A Guarantor's Waiver of Defenses Doesn't Protect a Bank From Its Own Misconduct

A recent decision was issued by a California appellate court that, while not controlling in the State of Ohio, is worth mentioning as it could prove useful to guarantors in other jurisdictions in similar straits. In California Bank & Trust v Thomas Del Ponti, the trial and appellate courts refused to deem the waiver of statutory defenses that are typical in loan and guaranty agreements as waiving ALL defenses, particularly equitable defenses, if the result of enforcing the guarantee would be the unjust enrichment of the bank.
The above case involved a construction loan by California Bank & Trust’s predecessor-in-interest, Vineyard Bank. The loan was for the construction of townhome project in two phases, and was guaranteed by two principals of the developer.  About the time the first phase was nearly complete, the bank stopped funding the construction draws, which prevented the construction on the first phase from being completed, and obviously resulted in a developer default under the loan.
The bank eventually reached a deal with the developer and required the general contractor to complete phase one so it could sell completed townhome units at auction. However, the bank wanted the subcontractors to take a haircut on their invoices and release their mechanics liens. The general contractor instead paid the subcontractors out of its own funds so the units could proceed to auction lien-free. Despite all of this, the bank proceeded to foreclose on the developer and sold the units through a trustee sale. It then sued both the developer and guarantors through California Bank & Trust, as its assignee, to seek payment on the deficiency balance. The general contractor joined the fun and sued both the bank and the developer due to breach of contract and seeing restitution the losses it suffered.

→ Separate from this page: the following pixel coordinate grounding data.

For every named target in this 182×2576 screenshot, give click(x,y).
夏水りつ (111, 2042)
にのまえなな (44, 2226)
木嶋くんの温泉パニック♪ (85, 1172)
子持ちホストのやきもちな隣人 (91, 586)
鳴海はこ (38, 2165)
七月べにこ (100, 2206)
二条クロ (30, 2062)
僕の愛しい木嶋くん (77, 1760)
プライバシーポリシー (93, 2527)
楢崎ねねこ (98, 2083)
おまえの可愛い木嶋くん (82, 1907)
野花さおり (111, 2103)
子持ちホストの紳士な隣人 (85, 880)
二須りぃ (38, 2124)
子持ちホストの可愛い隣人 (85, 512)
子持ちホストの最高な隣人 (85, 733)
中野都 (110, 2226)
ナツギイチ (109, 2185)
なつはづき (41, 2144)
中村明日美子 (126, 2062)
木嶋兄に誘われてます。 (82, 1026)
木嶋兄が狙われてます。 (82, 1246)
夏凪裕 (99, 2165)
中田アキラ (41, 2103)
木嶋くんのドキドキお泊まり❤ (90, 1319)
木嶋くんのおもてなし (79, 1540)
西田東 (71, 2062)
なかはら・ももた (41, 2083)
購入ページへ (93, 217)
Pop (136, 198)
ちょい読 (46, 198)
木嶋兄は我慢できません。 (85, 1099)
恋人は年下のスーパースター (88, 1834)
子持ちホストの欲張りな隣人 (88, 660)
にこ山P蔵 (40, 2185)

The court consolidated the bank and contractor cases and found against the bank on both holding that the bank breached the assigned construction contract AND breached the loan agreement with the developer, absolving the guarantors of liability.
The bank appealed claiming that the guarantors’ waived of all of their defenses in the guaranty agreements. The appellate court disagreed. The guaranty agreements did not expressly waive the bank’s own misconduct and the court was not about to read that into the agreement.  The court held that to enforce such a sweeping interpretation would violate public policy as it would result in the guarantors’ being forced to pay the deficiency balance on the note to the bank when it was the bank who willfully breached the loan agreement causing the default.
This action would likely play out the same way in most courts in Ohio or elsewhere in the Midwest. The courts expect all parties in a transaction to act in good faith, and absent an express language the states otherwise, typically won’t stand for a party to be unjustly enriched by its own misconduct.